RECORDED INFORMATION:
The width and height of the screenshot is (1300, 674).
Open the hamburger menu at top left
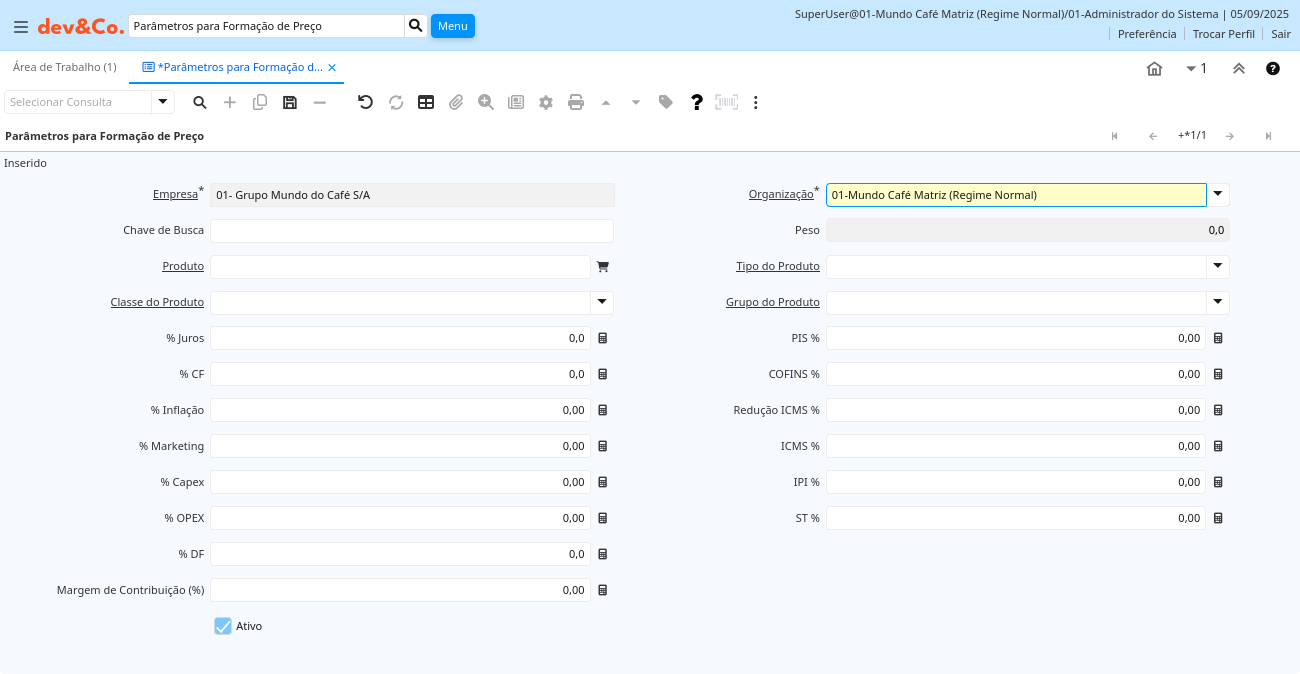coord(21,26)
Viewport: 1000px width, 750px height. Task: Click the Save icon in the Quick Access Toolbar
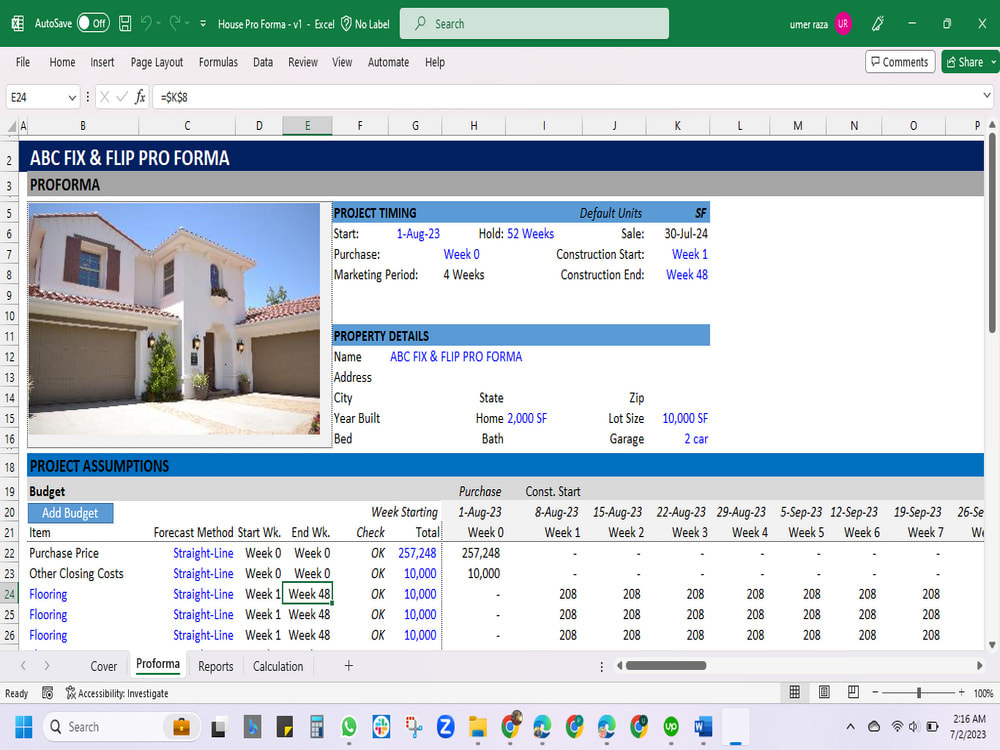click(x=124, y=23)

HOW TO COMPLETE THIS TASK: Please write out the entire listing above exactly, but leave the pictures out.

SOLUTION FOR THIS EXERCISE:
The width and height of the screenshot is (1300, 674).
Open the hamburger menu at top left
coord(21,26)
Viewport: 1000px width, 750px height. Task: Click the Save icon in the Quick Access Toolbar
click(x=124, y=23)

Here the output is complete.